Theatre review: Miss Julie, Glasgow

WHAT to do with August Strindberg’s Miss Julie, after the global success of Yael Farber’s stunning 2012 rewrite of the play, set amid the fierce racial and class tensions of post-apartheid South Africa? It’s hard to imagine another setting that could both match its contemporary urgency, and so perfectly fulfil the play’s vision of a society where the rules about who mates with whom have a visceral force that can destroy lives.
Louise BrealeyLouise Brealey
Louise Brealey

Miss Julie - Citizens’ Theatre, Glasgow

* * * *

Yet Dominic Hill’s brilliantly tense and fast-moving Citizens’ production of Zinnie Harris’s 2005 version of the play, set in 1920s Scotland, makes a fine effort at creating an alternative Miss Julie for our times; and it draws thrilling performances from Louise Brealey of Sherlock as Julie, Keith Fleming as the serving-man, John, and Jessica Hardwick as his long-suffering fianceé, Christine.

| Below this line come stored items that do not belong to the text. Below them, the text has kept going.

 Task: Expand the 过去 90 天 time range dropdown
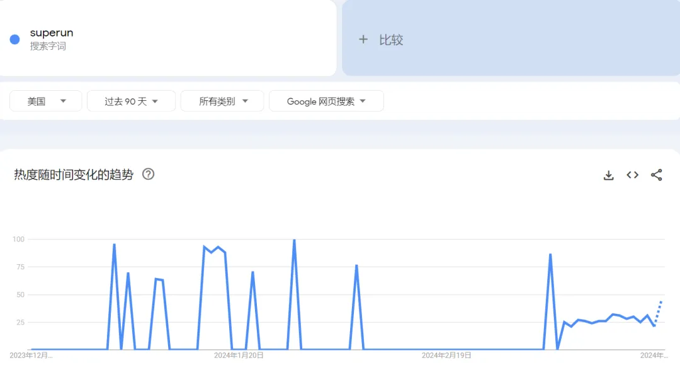tap(131, 101)
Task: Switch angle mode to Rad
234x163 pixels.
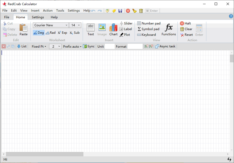Action: point(51,33)
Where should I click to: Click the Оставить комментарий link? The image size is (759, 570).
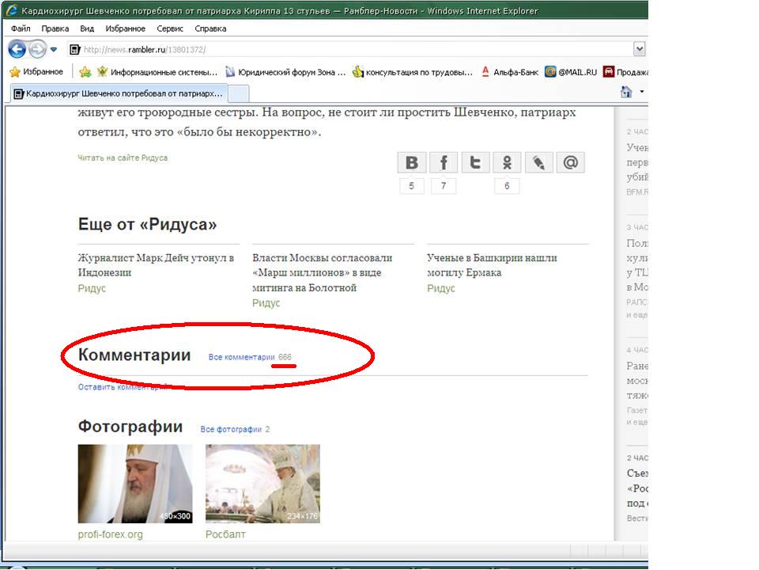(122, 387)
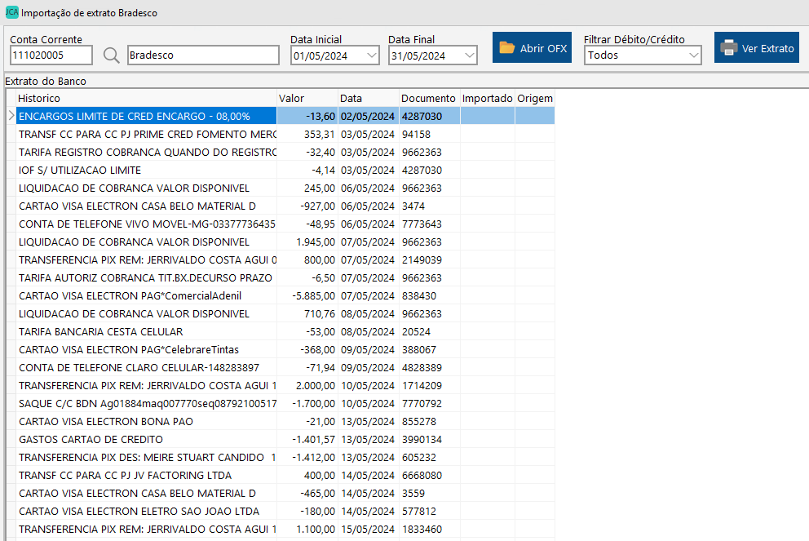The width and height of the screenshot is (809, 541).
Task: Select the TARIFA BANCARIA CESTA CELULAR row
Action: [x=147, y=331]
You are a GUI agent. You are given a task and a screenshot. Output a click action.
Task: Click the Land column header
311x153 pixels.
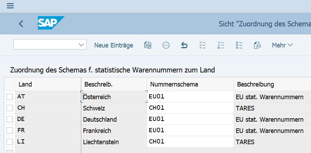[x=25, y=84]
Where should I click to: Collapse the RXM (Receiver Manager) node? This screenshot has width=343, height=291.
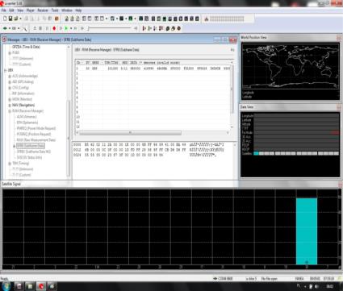click(10, 111)
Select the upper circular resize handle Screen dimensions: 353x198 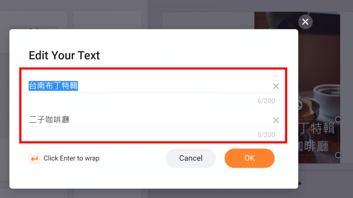338,119
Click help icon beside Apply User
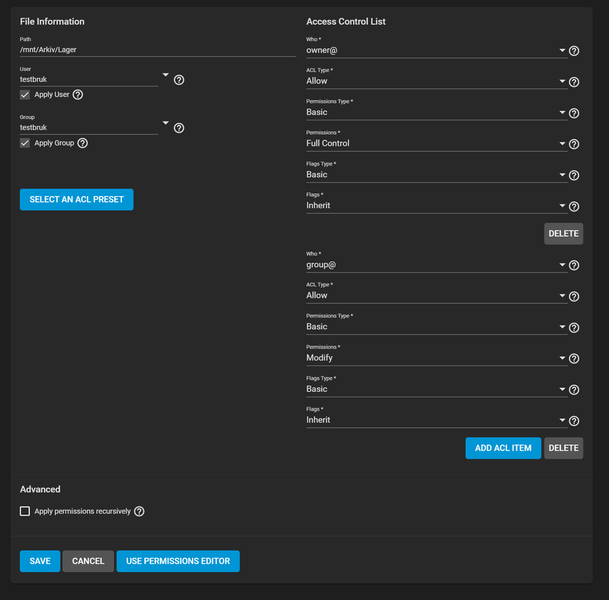The width and height of the screenshot is (609, 600). (78, 94)
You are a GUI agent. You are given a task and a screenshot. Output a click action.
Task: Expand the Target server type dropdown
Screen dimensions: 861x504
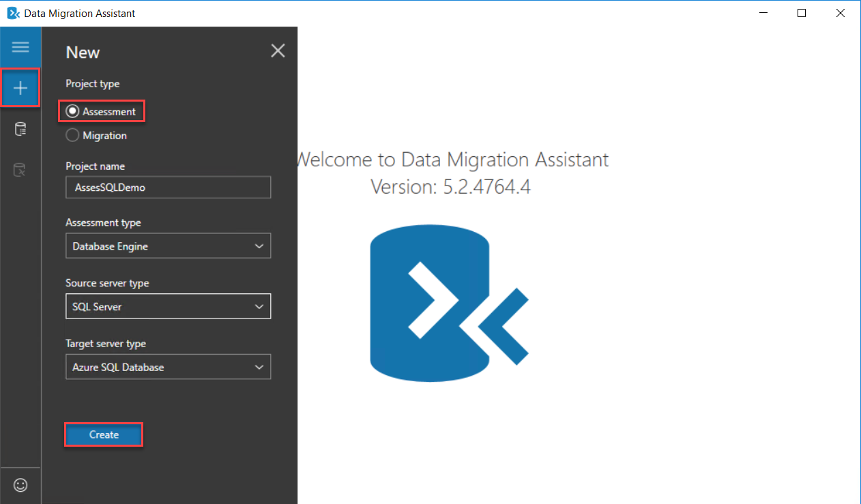click(168, 367)

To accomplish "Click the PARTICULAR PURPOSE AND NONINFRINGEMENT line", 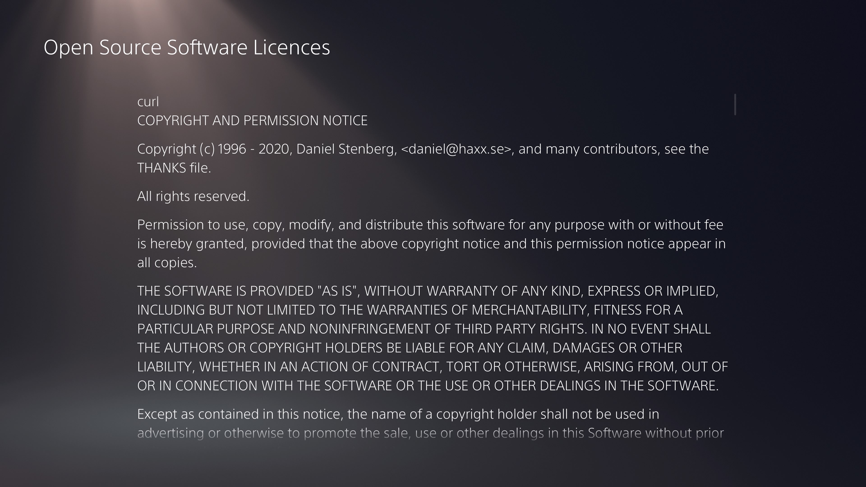I will point(424,329).
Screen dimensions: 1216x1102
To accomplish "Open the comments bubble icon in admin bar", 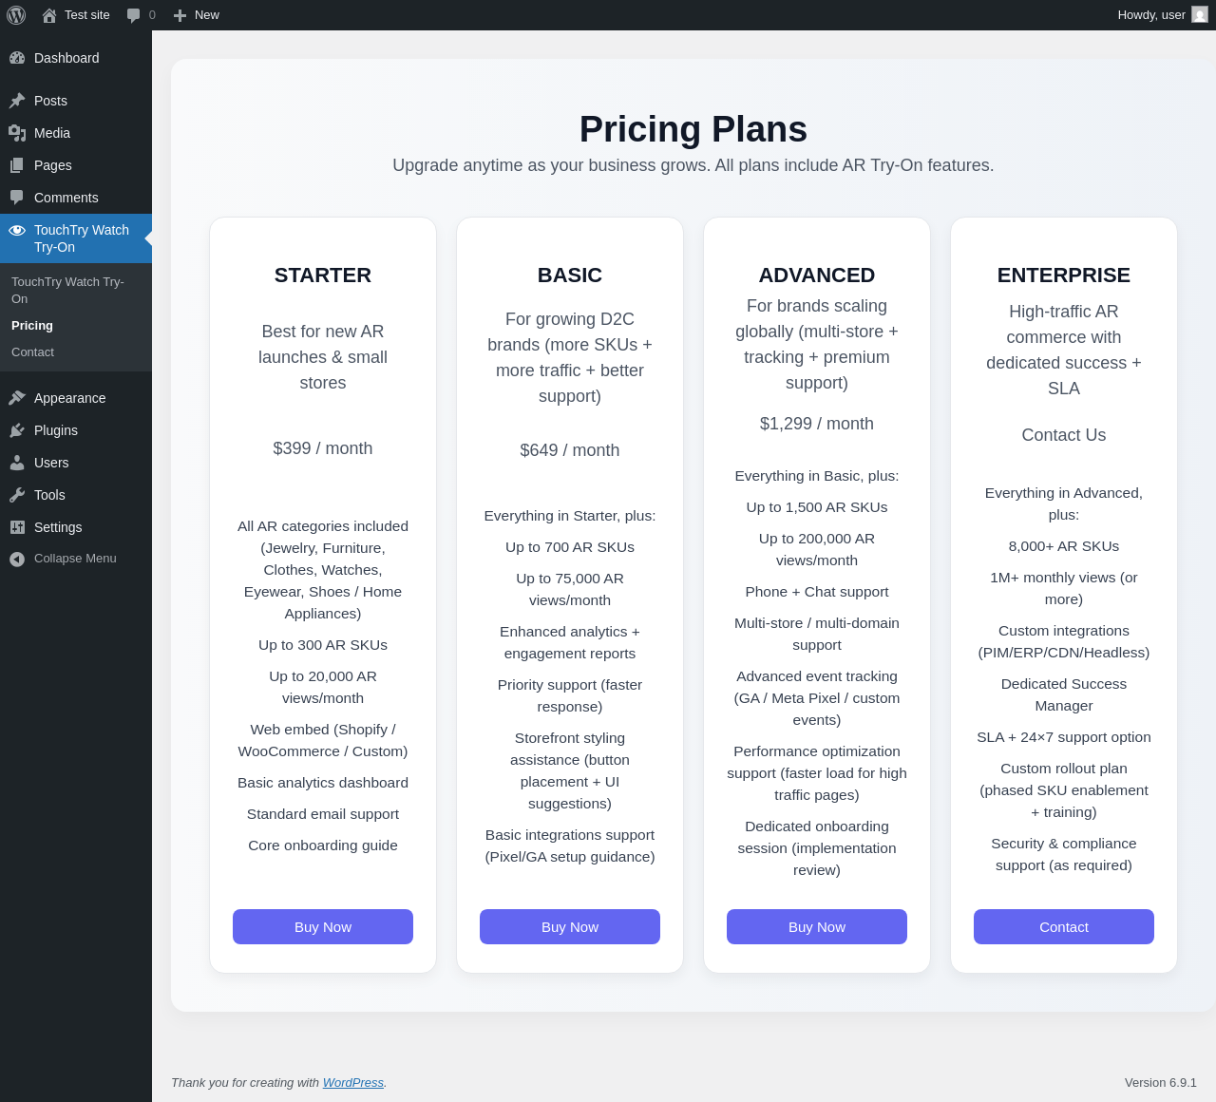I will (134, 15).
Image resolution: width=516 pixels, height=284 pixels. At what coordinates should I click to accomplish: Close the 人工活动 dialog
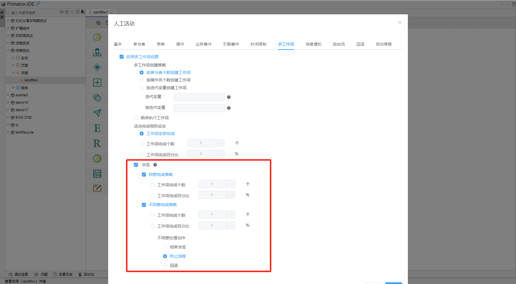pos(400,22)
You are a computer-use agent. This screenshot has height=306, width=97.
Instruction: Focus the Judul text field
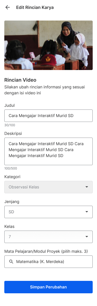[49, 116]
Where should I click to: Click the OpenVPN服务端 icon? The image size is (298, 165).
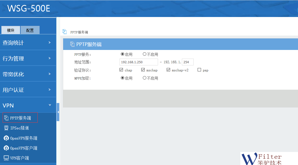[x=6, y=138]
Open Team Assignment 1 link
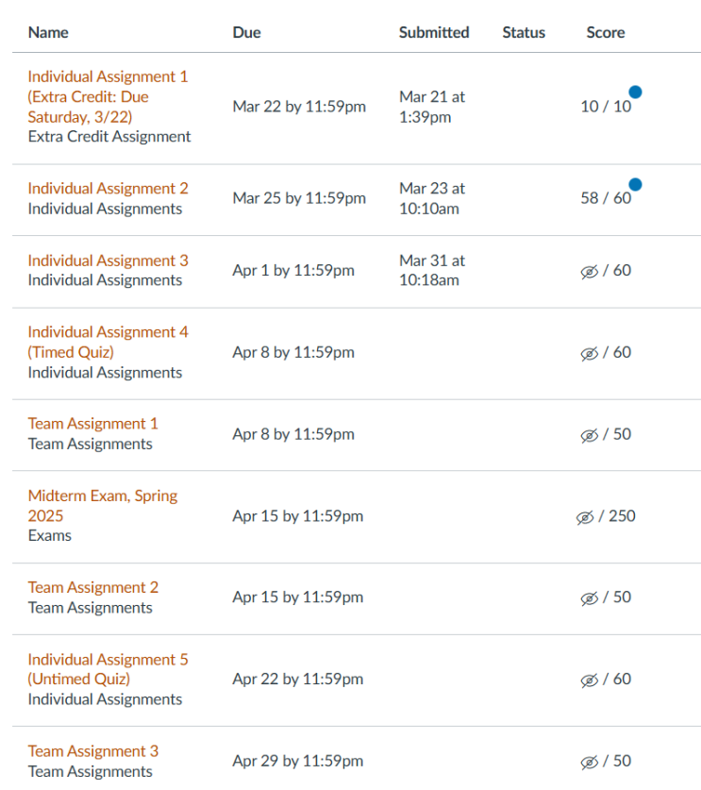This screenshot has height=790, width=701. [x=92, y=424]
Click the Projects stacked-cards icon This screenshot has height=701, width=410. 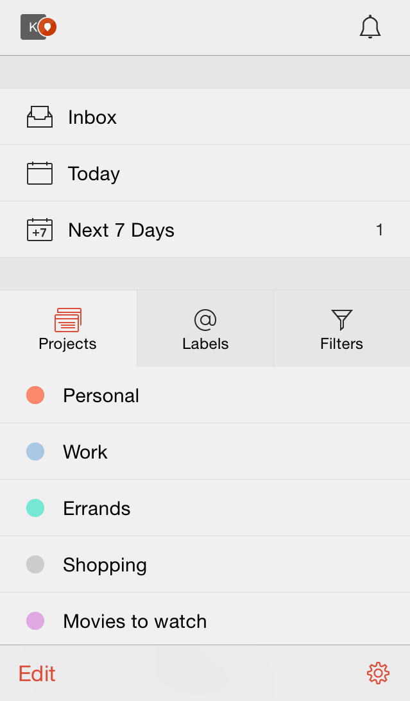pos(68,319)
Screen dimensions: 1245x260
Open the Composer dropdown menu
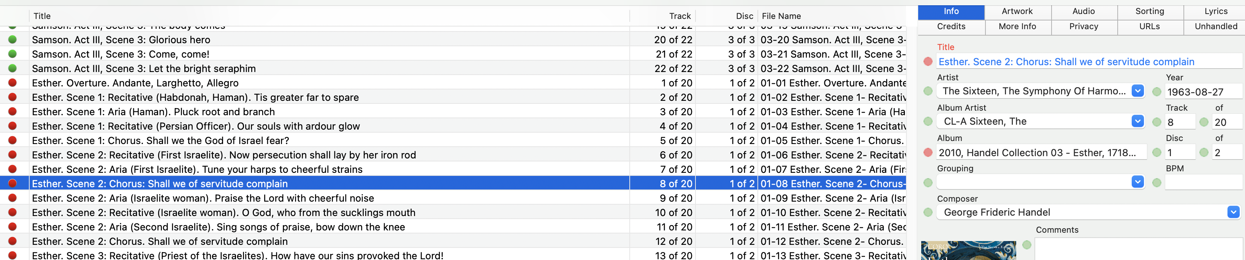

Neil Haynes’s set conjures up the bleak, almost institutional-looking kitchen of a no-frills Scottish country house at the time of the 1926 General Strike, an iconic moment of class conflict in Britain. Brealey’s Miss Julie – determined to celebrate midsummer’s night with the estate workers, regardless of convention – is a nervy, fragile and glamorous child of privilege, toying dangerously with people and ideas that she and her father would slap down without mercy if they ever acquired any real power.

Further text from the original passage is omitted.